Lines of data

----------

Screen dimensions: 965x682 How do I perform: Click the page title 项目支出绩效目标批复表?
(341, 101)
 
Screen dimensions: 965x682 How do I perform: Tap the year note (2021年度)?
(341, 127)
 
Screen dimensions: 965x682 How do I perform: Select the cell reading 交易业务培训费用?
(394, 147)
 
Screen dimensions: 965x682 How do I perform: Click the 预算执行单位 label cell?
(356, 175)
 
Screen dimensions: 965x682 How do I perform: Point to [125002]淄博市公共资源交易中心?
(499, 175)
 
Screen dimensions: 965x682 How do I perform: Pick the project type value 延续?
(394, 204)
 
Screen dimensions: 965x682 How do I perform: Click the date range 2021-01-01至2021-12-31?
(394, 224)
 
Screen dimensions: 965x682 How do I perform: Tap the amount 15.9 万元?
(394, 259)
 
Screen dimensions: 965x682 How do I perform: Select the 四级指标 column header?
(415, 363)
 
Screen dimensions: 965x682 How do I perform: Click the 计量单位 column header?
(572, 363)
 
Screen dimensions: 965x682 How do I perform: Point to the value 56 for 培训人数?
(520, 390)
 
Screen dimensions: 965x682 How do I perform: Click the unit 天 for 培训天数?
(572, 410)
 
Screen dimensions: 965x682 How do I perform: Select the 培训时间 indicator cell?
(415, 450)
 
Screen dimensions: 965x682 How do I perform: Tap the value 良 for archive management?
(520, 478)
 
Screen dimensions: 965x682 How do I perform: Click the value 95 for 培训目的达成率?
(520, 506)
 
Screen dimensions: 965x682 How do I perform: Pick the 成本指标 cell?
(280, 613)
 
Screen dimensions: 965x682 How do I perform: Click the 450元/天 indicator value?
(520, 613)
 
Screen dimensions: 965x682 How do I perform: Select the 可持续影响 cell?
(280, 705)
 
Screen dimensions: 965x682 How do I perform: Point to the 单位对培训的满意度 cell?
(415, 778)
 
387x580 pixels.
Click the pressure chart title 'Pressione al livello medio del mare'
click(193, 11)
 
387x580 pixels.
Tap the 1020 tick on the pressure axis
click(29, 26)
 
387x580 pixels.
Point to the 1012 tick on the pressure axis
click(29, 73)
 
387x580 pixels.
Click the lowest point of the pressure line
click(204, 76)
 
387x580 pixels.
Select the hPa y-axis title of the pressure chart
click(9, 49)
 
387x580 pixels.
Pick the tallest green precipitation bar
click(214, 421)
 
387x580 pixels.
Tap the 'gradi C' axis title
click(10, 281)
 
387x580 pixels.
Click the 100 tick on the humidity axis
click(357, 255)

----------

- [EXERCISE INSTRUCTIONS] From the lines above, pick out every one that contains the word "chart" and copy each in full.

- [TASK RESPONSE]
Click the pressure chart title 'Pressione al livello medio del mare'
Select the hPa y-axis title of the pressure chart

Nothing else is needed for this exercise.